_INSTRUCTIONS FOR THE TASK:_ Below this line are records; write out exactly the lines from the one containing "Open the settings gear in sidebar" through the one containing "Given: Select the", with the pictures left out.

_INFORMATION:_
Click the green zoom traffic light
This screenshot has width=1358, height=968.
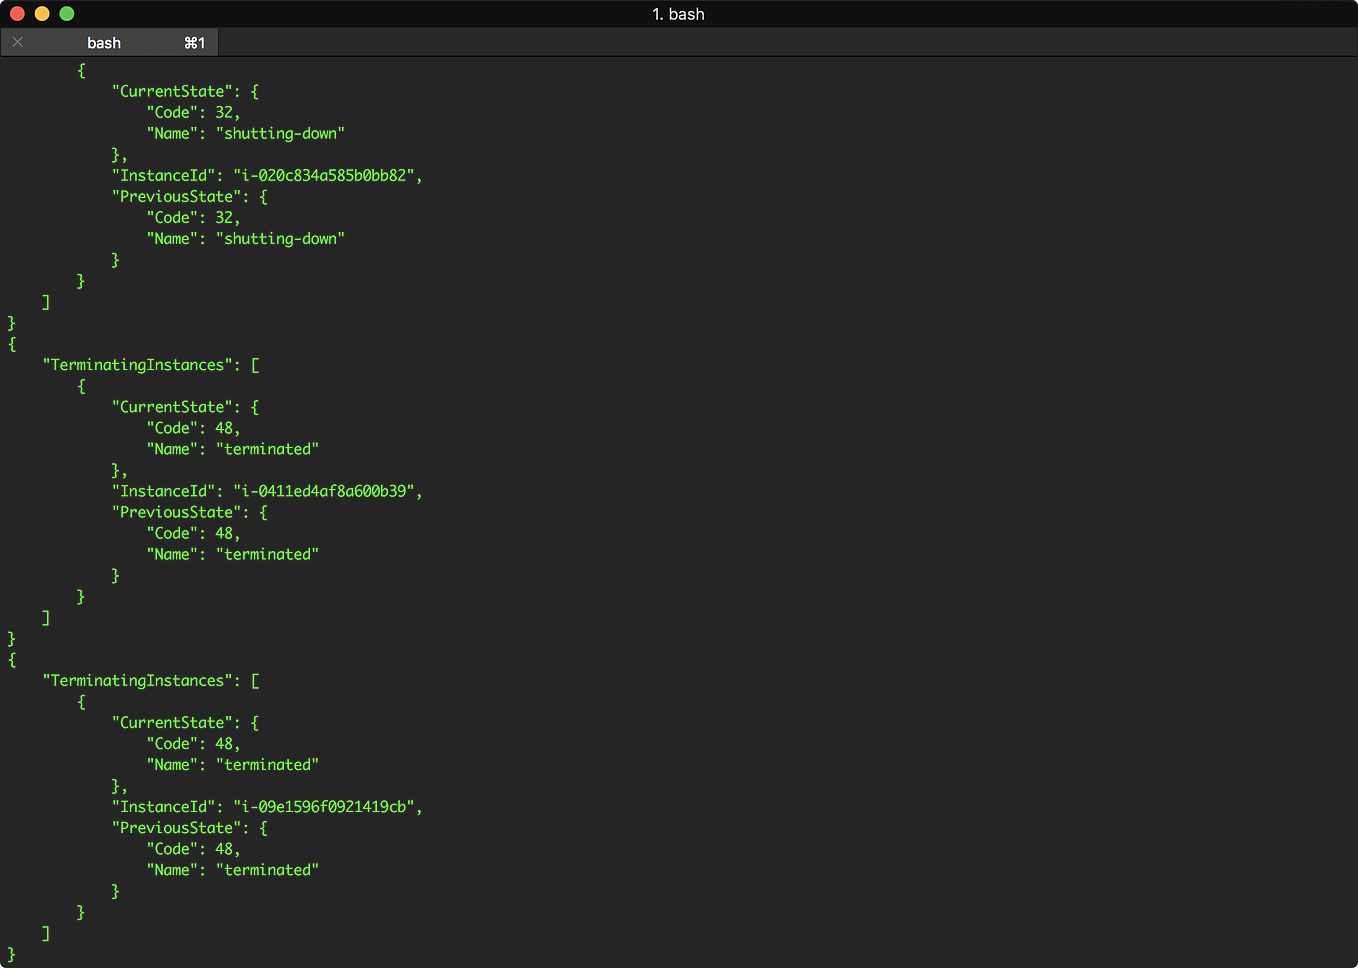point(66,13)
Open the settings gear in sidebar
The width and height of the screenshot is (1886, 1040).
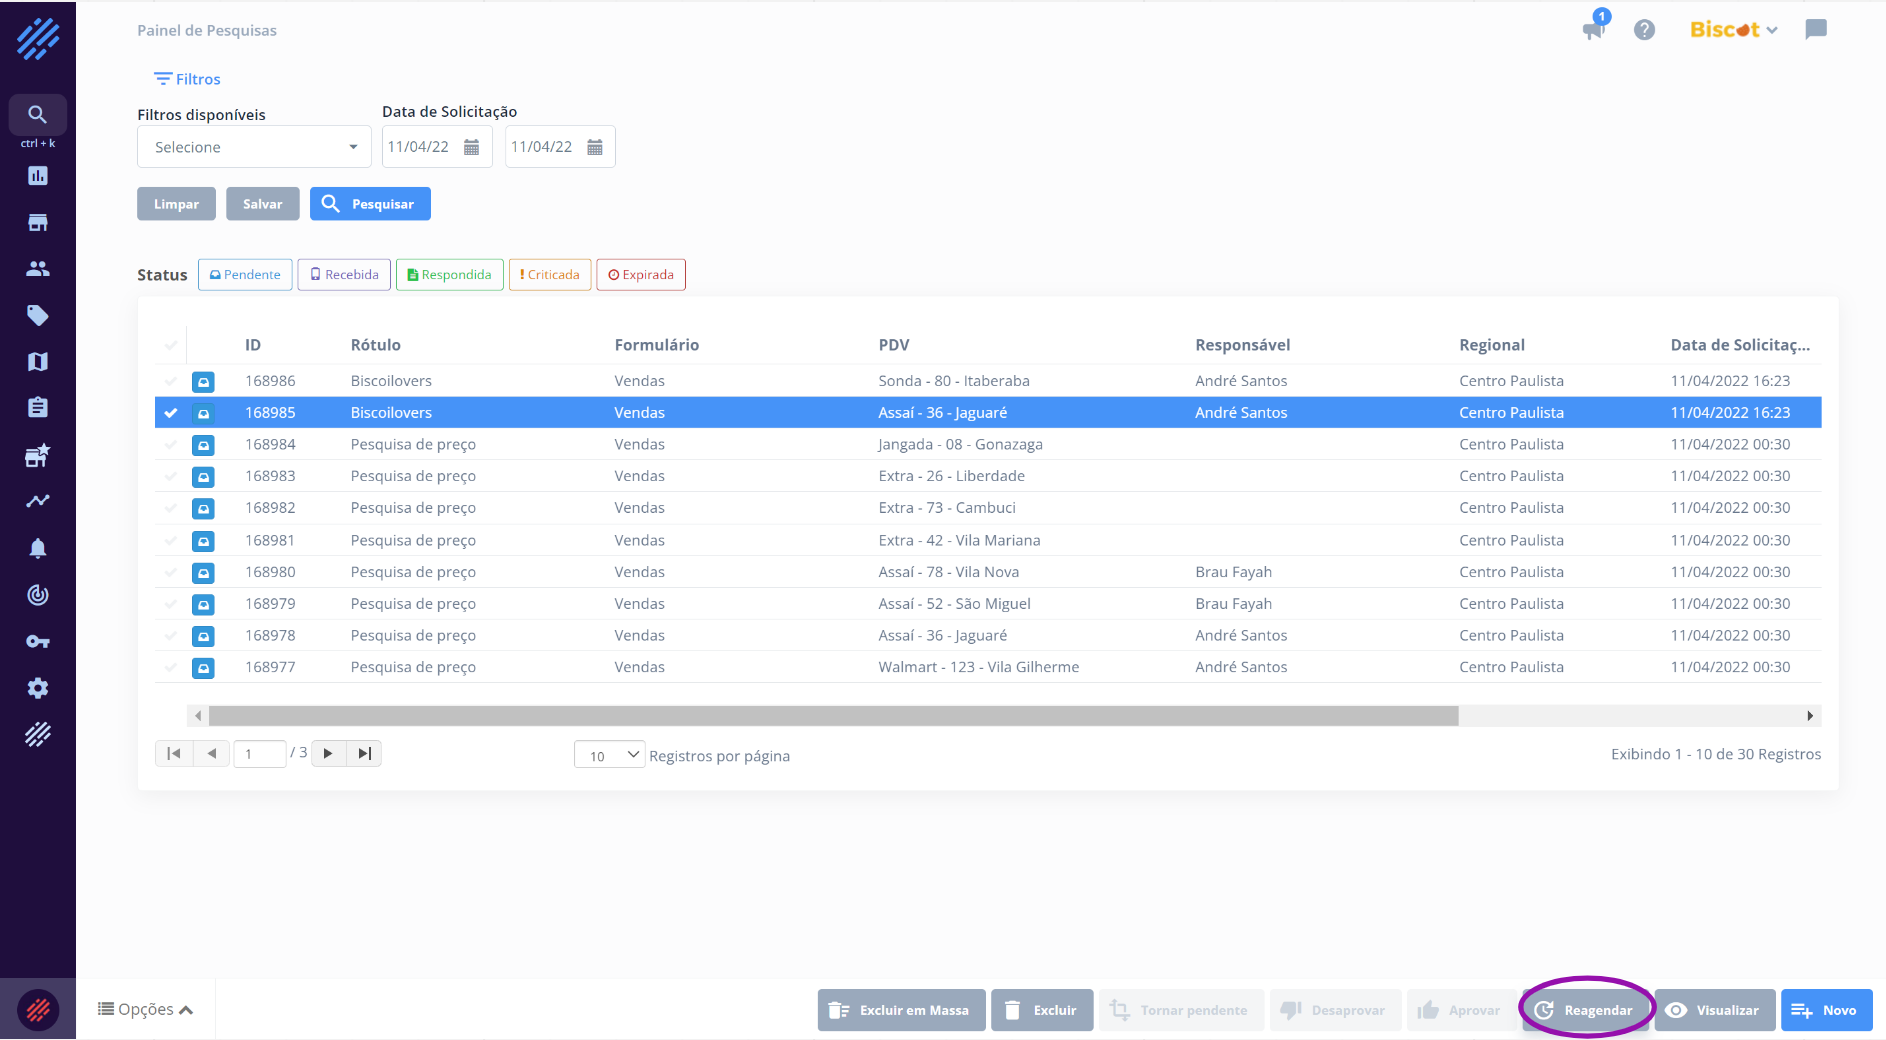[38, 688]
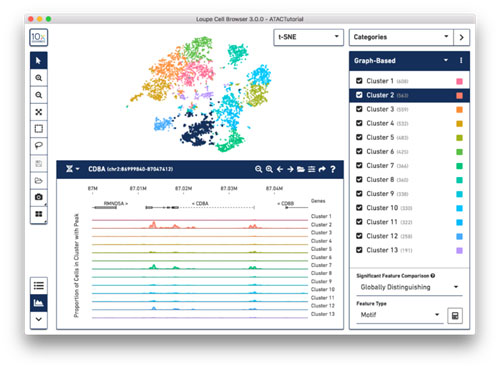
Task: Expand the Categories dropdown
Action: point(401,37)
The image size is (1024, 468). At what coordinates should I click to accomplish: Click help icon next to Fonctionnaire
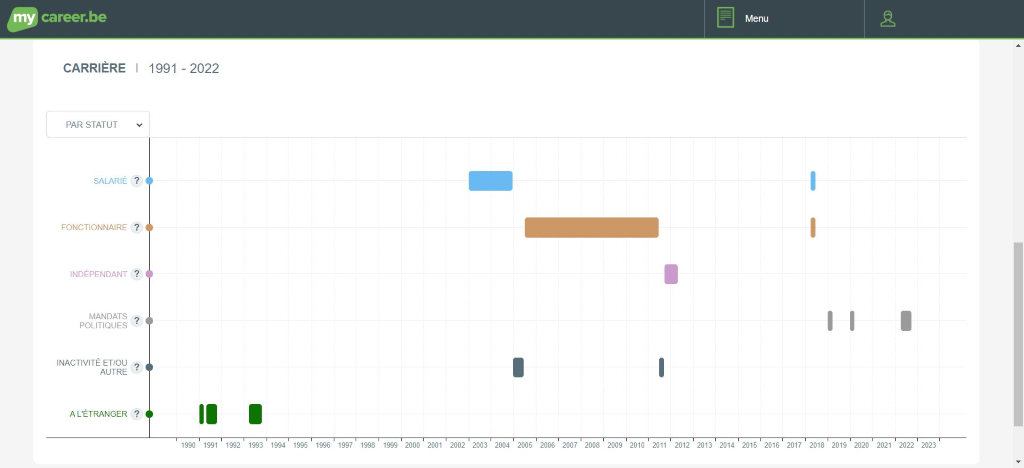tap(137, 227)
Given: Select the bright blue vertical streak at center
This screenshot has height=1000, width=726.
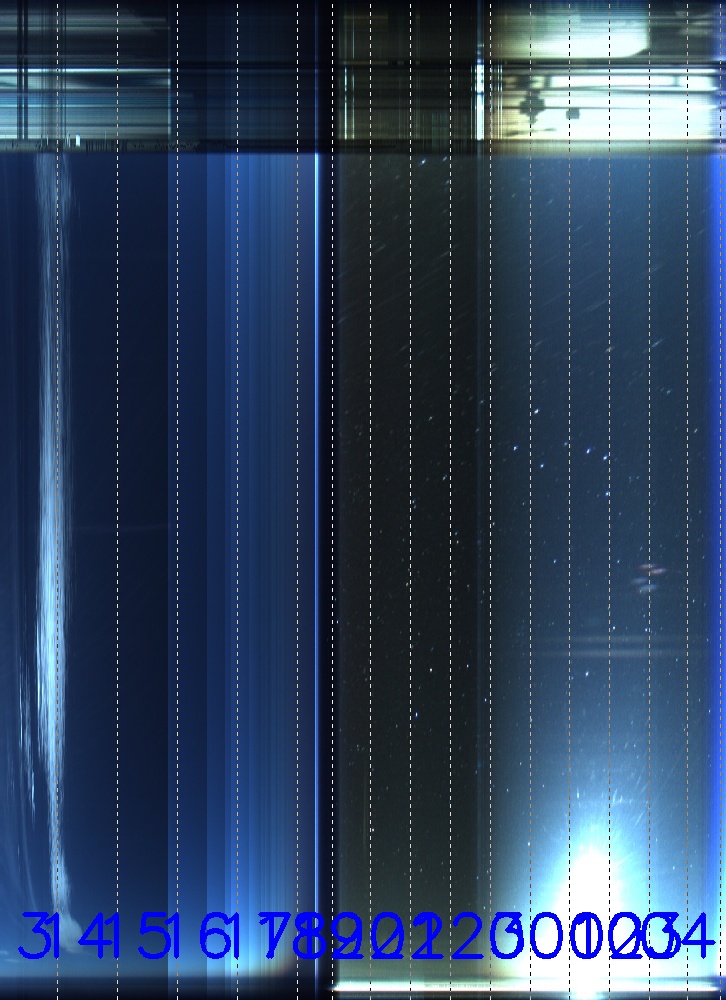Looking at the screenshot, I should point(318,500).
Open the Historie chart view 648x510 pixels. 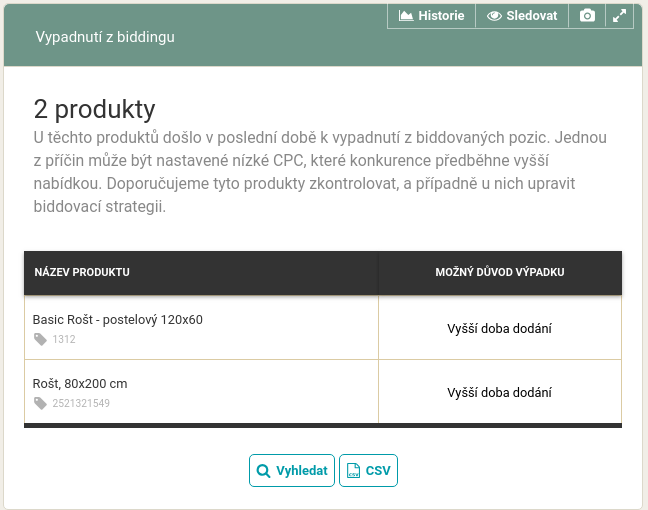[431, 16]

_REPLY TO THE TASK:_
Open the settings gear in sidebar
The width and height of the screenshot is (1886, 1040).
[38, 688]
Task: Expand the Categories dropdown
Action: point(401,37)
The image size is (1024, 468). At what coordinates should I click to accomplish: Click help icon next to Fonctionnaire
tap(137, 227)
Given: Select the bright blue vertical streak at center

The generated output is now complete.